Viajar para a praia durante um feriadão já é quase um trauma para o psicólogo e professor de inglês Gustavo Scapulatempo Strobel, de 25 anos. No ano passado, ele demorou 12 horas para percorrer os 230 quilômetros que separam Balneário Camboriú de Curitiba.
‘‘Peguei quatro horas de estrada para chegar de Camboriú até a serra e fiquei mais quatro horas parado por causa de um acidente. Depois disso, o carro pifou e tive que acionar o seguro e chamar um guincho para ir até Curitiba. Para completar, tive que discutir com o cara do guincho, que queria levar o carro até Paranaguá, alegando que seria a cidade mais próxima’’, conta ele.
Depois dessa homérica aventura, Gustavo praticamente não viajou mais em feriados e prefere ir para a praia no inverno. ‘‘Trabalho a semana inteira e quero sossego no fim-de-semana.
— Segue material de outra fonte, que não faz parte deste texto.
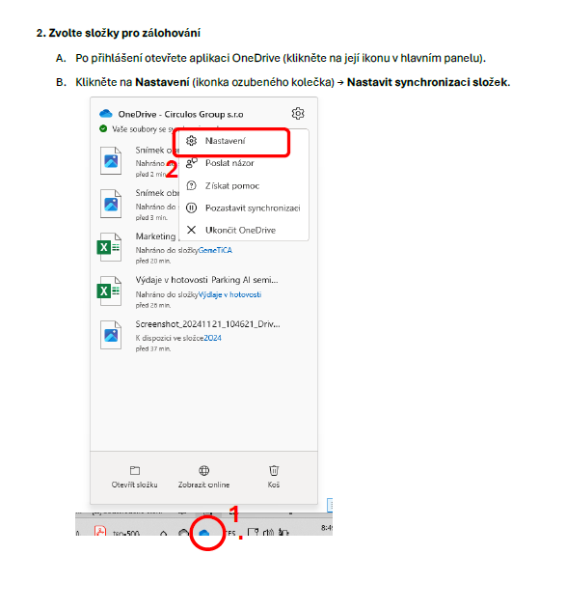The width and height of the screenshot is (566, 610).
Task: Click the Zobrazit online globe icon
Action: [204, 470]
Em alguns casos, é melhor ficar descansando em Curitiba’’, observa.
Para o psicólogo, além do tráfego na estrada, passar um feriado em Camboriú é um dos mais típicos programas de índio. ‘‘Depois das filas de carro na viagem, você encontra congestionamento nas ruas, nos calçadões e até na praia - só falta ter que pedir senha para conseguir um lugar na areia’’, comenta.
Como a família dele tem um apartamento na praia, às vezes não resta outra opção. ‘‘No Natal ou Ano Novo, quando todos os parentes querem viajar para lá, não tenho escapatória e o jeito é ter muita paciência.’’ (G.P.)